====== PAGE EXTRACT

Great thoughts from Scot McKnight, a recognized authority on the New Testament, early Christianity, and the historical Jesus. McKnight, author of more than fifty books, is the Professor of New Testament at Northern Seminary in Lombard, IL.
Pastors are fascinated by the life of the Good Shepherd. I have been ruminating about Jesus’ life with the marginalized of 1st century Judaism. I am going to ponder in print some of my thoughts. The more we appreciate Jesus’ life and ministry as a 1st century Jewish man, the more relevant Jesus is to us. The more Jesus becomes a timeless theological construct for all people in all times and all places, the more useless he becomes. Let the one who wants to discern, discern.
We often think that Jesus left his suburban bungalow on the green hillside of Galilee and went into the big city and sought out the disadvantaged. How good of Jesus to condescend and go to the marginalized, the outcasts, the rejects, the down-trodden. What a model of servant-leadership. Yet, wait a minute. Jesus, himself, was born into and lived in the shadowy margins of his society. He was the ultimate outcast, the “sinner.” Jesus was the man with disreputable beginnings, unholy (read illegal) practices, and disgusting death.
Good news: Jesus changed the margins. He dared to draw new lines of acceptance with God the Father. Jesus paradoxically made being marginal central…
…Jesus said, “The Son of Man came eating and drinking, and you say, ‘Here is a glutton and a drunkard, a friend of tax collectors and sinners'”…
Daily meals became Jesus’ dangerous method. He welcomed marginalized people to eat with him. They gladly did so at the cafe table set in The Kingdom of God. They laughed and swapped stories and had a rousing good time. Jesus’ disciples had numerous side conversations with the cultural-culinary-religious police about “Why does your master welcome and eat with these kind of people?” Talk about meal-time excitement!

============
====== INFORMATION SUPPLIED

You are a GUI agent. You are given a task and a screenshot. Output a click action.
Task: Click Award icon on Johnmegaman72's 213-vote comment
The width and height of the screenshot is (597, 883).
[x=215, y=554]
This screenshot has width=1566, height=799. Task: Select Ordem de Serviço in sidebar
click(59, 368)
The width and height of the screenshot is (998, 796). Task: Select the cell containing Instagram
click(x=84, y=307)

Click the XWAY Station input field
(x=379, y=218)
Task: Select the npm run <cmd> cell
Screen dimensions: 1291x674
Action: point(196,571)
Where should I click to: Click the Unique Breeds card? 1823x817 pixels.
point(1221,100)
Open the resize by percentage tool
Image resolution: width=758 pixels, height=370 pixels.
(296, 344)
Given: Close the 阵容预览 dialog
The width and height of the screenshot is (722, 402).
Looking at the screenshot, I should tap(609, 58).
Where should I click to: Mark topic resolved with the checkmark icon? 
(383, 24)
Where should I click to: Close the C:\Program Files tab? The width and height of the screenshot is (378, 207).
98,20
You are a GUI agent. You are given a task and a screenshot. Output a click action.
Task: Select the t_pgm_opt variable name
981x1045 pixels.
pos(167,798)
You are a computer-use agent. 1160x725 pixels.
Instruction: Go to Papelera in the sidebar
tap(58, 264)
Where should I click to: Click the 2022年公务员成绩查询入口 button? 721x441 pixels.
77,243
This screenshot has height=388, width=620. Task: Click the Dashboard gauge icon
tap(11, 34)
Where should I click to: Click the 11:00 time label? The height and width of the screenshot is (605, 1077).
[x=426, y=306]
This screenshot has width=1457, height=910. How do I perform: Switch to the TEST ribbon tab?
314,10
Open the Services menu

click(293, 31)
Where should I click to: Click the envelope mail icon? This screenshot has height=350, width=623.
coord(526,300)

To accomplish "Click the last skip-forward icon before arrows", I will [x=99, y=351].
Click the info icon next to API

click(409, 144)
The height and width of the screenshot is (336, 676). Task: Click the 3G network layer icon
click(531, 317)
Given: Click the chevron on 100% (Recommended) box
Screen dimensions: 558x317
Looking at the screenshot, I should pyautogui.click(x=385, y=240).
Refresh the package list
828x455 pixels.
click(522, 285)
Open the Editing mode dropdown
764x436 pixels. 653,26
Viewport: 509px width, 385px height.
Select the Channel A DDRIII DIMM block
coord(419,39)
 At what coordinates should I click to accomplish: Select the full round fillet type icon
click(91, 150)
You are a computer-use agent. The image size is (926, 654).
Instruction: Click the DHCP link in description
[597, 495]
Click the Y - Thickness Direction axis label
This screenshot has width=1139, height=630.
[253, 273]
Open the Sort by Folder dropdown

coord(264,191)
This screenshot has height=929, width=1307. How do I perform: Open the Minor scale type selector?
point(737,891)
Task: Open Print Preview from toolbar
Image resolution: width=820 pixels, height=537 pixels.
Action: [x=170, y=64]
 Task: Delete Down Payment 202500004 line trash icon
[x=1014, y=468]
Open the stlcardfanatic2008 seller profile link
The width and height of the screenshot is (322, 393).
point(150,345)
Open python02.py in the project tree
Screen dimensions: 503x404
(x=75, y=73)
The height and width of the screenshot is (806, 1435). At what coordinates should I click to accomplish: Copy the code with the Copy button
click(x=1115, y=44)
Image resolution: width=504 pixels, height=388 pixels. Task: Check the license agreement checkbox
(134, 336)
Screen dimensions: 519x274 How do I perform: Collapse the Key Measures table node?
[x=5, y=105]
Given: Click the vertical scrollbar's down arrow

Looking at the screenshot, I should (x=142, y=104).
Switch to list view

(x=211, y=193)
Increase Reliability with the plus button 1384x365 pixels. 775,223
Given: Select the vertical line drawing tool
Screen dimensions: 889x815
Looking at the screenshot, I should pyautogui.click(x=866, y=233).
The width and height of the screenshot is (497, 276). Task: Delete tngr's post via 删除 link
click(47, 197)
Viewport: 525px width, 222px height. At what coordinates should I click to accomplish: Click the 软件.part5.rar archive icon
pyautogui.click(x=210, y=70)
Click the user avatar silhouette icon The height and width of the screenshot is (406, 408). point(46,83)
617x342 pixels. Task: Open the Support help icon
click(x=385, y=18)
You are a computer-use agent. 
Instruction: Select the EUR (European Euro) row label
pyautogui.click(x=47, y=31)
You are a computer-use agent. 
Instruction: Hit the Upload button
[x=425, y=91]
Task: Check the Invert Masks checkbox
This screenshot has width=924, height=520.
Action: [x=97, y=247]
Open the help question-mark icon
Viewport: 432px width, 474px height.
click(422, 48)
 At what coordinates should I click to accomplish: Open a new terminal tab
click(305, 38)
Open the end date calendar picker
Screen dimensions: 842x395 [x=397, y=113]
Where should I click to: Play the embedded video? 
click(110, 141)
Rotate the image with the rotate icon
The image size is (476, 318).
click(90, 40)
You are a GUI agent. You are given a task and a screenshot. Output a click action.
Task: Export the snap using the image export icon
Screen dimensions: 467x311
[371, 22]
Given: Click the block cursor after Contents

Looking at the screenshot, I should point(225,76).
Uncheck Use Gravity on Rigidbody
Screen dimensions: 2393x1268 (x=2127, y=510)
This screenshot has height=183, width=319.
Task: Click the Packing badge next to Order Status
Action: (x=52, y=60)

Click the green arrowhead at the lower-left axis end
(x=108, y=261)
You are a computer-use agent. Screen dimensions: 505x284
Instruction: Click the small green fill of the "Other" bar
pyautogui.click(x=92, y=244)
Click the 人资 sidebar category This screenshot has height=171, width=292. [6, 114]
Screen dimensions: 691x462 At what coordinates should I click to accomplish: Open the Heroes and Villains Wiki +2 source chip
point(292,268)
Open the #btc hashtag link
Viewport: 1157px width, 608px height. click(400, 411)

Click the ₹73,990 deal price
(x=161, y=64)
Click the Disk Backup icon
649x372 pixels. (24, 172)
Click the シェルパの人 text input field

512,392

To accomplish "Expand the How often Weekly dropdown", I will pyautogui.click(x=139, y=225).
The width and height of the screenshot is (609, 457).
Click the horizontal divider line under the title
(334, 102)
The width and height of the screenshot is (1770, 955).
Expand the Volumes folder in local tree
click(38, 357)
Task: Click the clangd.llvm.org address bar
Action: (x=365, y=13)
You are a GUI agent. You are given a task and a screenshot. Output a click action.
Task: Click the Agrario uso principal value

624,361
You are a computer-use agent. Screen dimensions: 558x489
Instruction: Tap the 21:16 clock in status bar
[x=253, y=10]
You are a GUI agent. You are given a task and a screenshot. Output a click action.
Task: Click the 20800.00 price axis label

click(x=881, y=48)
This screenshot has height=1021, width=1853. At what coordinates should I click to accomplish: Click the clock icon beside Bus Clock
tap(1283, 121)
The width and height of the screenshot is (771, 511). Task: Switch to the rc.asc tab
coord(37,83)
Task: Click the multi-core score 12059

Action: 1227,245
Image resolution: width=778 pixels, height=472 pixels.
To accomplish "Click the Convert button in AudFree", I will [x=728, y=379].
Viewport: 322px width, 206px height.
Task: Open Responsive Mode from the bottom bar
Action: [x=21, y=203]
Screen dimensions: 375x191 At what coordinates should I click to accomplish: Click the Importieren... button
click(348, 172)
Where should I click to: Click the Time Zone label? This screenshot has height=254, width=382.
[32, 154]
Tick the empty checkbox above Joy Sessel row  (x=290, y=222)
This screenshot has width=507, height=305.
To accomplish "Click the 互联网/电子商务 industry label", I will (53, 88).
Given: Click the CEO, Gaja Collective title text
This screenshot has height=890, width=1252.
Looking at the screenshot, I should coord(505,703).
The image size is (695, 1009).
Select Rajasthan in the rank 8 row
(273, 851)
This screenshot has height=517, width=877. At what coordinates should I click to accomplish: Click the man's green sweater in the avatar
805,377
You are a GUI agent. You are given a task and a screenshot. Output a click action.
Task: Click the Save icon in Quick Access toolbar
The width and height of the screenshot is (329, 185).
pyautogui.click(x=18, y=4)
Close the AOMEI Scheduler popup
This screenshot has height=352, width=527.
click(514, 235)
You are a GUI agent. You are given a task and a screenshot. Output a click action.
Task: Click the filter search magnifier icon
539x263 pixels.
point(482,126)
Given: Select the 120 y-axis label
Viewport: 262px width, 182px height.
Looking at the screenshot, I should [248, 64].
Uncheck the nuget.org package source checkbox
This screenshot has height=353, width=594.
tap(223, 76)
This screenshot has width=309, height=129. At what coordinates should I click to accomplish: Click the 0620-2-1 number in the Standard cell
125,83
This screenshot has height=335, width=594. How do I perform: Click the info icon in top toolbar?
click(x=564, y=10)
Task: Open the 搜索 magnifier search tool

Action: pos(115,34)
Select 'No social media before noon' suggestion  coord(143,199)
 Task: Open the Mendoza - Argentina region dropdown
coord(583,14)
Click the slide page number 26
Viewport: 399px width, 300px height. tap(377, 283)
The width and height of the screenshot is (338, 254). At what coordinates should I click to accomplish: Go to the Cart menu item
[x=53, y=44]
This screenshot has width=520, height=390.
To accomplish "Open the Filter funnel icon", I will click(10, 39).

============

**SET TASK**
According to the passage on Jesus and the marginalized, where does Scot McKnight serve as Professor of New Testament? Answer from the passage alone, not from the items.

**RESPONSE TO THIS TASK**
Northern Seminary in Lombard, IL.